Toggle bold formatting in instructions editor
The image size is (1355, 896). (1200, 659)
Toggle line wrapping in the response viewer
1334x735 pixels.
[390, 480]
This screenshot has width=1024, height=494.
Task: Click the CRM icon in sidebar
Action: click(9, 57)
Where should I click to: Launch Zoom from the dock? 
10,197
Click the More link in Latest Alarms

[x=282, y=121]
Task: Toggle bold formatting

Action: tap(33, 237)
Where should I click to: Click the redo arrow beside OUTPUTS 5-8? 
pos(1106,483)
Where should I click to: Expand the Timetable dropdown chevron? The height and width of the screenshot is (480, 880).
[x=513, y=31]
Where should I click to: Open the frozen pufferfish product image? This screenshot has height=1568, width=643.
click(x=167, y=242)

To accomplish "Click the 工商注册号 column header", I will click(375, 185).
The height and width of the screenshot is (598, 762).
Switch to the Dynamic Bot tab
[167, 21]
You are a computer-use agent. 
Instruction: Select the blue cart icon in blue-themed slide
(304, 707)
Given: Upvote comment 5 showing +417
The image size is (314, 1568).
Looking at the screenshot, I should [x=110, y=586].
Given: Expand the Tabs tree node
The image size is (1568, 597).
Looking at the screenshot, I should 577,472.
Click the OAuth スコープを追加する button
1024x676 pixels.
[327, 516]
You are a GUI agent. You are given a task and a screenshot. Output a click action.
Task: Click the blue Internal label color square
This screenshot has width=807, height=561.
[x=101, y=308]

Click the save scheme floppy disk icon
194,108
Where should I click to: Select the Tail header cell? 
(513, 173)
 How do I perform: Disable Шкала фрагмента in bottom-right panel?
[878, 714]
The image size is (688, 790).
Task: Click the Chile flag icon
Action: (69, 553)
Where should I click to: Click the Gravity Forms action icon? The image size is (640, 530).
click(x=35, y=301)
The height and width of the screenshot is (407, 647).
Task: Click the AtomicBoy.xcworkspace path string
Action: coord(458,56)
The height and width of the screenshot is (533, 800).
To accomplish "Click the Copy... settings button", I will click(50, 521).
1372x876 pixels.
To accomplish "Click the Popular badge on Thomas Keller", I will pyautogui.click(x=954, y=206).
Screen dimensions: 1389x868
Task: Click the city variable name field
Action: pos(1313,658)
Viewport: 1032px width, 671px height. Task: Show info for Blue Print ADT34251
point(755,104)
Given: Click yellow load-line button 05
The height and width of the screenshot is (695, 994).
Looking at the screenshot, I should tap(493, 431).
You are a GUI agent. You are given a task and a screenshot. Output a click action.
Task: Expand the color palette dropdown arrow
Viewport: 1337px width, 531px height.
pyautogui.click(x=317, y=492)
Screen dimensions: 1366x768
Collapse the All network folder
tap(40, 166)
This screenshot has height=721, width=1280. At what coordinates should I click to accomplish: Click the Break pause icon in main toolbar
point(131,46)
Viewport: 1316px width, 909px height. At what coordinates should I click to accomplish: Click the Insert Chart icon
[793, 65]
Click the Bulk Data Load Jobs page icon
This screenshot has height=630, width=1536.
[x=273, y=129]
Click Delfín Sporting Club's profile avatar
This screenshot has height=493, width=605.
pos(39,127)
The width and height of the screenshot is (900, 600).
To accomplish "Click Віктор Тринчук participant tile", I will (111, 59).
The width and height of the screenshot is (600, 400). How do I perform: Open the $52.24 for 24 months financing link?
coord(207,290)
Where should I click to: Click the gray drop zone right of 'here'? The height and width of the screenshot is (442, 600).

--

> **Task item**: Copy the records above faithfully. Begin at their first line, end at the line containing "Task: Click the blue", and include nothing else.

> **Task response**:
Toggle bold formatting in instructions editor
The image size is (1355, 896). (1200, 659)
Toggle line wrapping in the response viewer
1334x735 pixels.
[390, 480]
This screenshot has width=1024, height=494.
Task: Click the CRM icon in sidebar
Action: click(9, 57)
Where should I click to: Launch Zoom from the dock? 
10,197
Click the More link in Latest Alarms

[x=282, y=121]
Task: Toggle bold formatting

Action: tap(33, 237)
Where should I click to: Click the redo arrow beside OUTPUTS 5-8? 
pos(1106,483)
Where should I click to: Expand the Timetable dropdown chevron? The height and width of the screenshot is (480, 880).
[x=513, y=31]
Where should I click to: Open the frozen pufferfish product image? This screenshot has height=1568, width=643.
click(x=167, y=242)

To accomplish "Click the 工商注册号 column header", I will click(375, 185).
The height and width of the screenshot is (598, 762).
Switch to the Dynamic Bot tab
[167, 21]
You are a computer-use agent. 
Instruction: Select the blue cart icon in blue-themed slide
(304, 707)
Given: Upvote comment 5 showing +417
The image size is (314, 1568).
Looking at the screenshot, I should [x=110, y=586].
Given: Expand the Tabs tree node
The image size is (1568, 597).
Looking at the screenshot, I should 577,472.
Click the OAuth スコープを追加する button
1024x676 pixels.
[327, 516]
You are a GUI agent. You are given a task and a screenshot. Output a click action.
Task: Click the blue Internal label color square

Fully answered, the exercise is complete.